Ces nouveaux homicides laissent présager une nouvelle année noire…

(Elle coupe). Mais non. En fait, non. Je ne suis pas journaliste. Je ne sais pas faire des gros titres et ce serait peut-être mieux. Aujourd’hui, si je compte, en nombre de morts liés au trafic de stup dans les Bouches-du-Rhône, j’en ai 25 depuis le début de l’année. Je ne vous parle pas de la classification en règlement de comptes, qui était cette espèce de Graal pour tout le monde, jusqu’à l’année dernière où j’ai dit qu’on arrêtait ça car c’était quand même très subjectif. Et j’ai eu 52 fusillades depuis le début de l’année. Si je compare à l’année dernière, à la même période, on a plus de fusillades : on en avait 43. Mais on avait autant de morts au même moment. Je ne veux pas minimiser, mais on est sur une tendance, je dirais, qui est le haut de la moyenne de ces dernières années. Vous avez sur les points de deal des gens jeunes, qui sont les petites mains du trafic. Ils sont parfois des mineurs, d’ailleurs. Ils viennent d’ailleurs que Marseille. Ils sont recrutés sur les réseaux sociaux et ils sont ramenés ici pour charbonner. Ce sont des gens assez vulnérables car souvent en rupture familiale, installés dans des squats. Ce qui est sûr aussi, c’est que la nature des fusillades a un peu changé. On est passé de fusillades, il y a vingt ans, durant lesquelles les têtes de réseau essayaient de s’éliminer les unes les autres. Là, on est plutôt sur un rafalage de points de deals. L’année dernière était une année dans la « moyenne plus ». Et là, on suit la même tendance que l’an dernier. Et si on continue sur cette tendance-là, ça ne sera pas une très bonne année.

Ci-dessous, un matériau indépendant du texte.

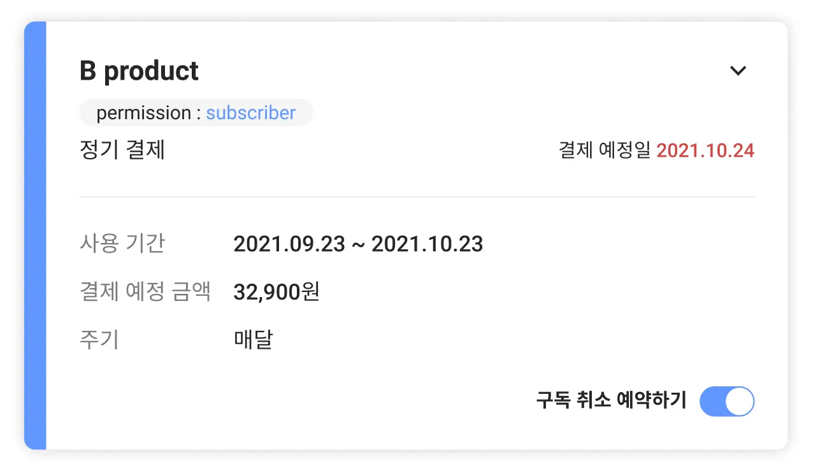This screenshot has height=473, width=818.
Task: Click the 32,900원 amount
Action: point(276,292)
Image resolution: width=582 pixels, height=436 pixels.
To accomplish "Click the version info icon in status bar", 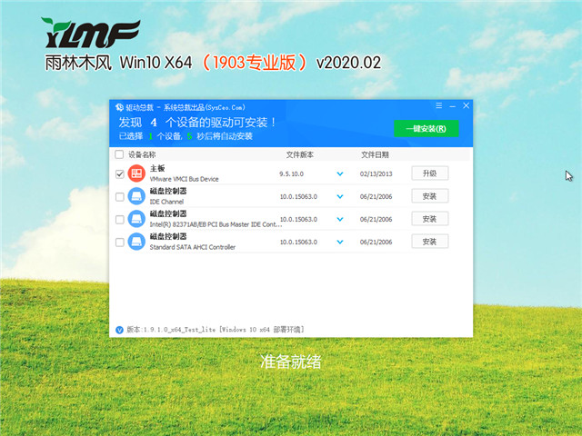I will [x=120, y=329].
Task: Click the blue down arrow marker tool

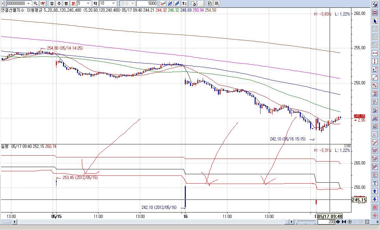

N’est-ce pas un constat d’échec ?

Chaque fois qu’il y a un mort, c’est un constat d’échec. Qu’est-ce que vous voulez que je vous dise… La police est là pour prévenir les crimes, les élucider et remettre les auteurs à la justice. Je ne peux pas me réjouir que 25 personnes soient mortes cette année sous les balles sur fonds de trafic de drogue. Après, ce qui pour le coup, me réjouit plus, c’est de voir l’activité des services de police. On a jamais interpellé autant de trafiquants à Marseille depuis qu’on compte. On est encore en augmentation de 30 % cette année par rapport à l’année dernière où on a augmenté de 30 %. Et c’était la meilleure année depuis qu’on fait des stats. Ça, ce sont des résultats tangibles. On a jamais autant mis d’amendes aux consommateurs. On en fait plus de 1.000 par mois à Marseille. On est champions de France, malheureusement, dans ce domaine-là. On a jamais autant saisi d’armes. Ce nombre a doublé par rapport à l’année dernière. Et on est très au-dessus de la moyenne des années précédentes. Ça veut dire que les policiers sous mon autorité travaillent de façon inédite. Ils ont des résultats inédits.

On s’attaque à toute la chaîne de trafic, avec le bas du spectre : le pilonnage, la voie publique, le bas d’immeuble, les dealers, les complices… On a aussi bien travaillé sur le haut du spectre. On a eu de belles arrestations l’an dernier. Et simplement, malheureusement, la vie n’est pas assez parfaite. Et le fait de travailler à la fois sur le haut du spectre et le bas du spectre ne fait pas que mécaniquement, vous arrivez à empêcher ces assassinats. C’est un travail de beaucoup plus longue haleine, parce que pour arrêter ça, il faut qu’on continue à faire ce qu’on fait. Mais il faut, en plus, faire des enquêtes qui vont identifier les tueurs, les mettre hors d’état de nuire, en les faisant condamner, tarir le nombre de tueurs et faire perdre l’envie à de nouveaux d’entrer le métier. Et ce, alors qu’il y a beaucoup d’argent.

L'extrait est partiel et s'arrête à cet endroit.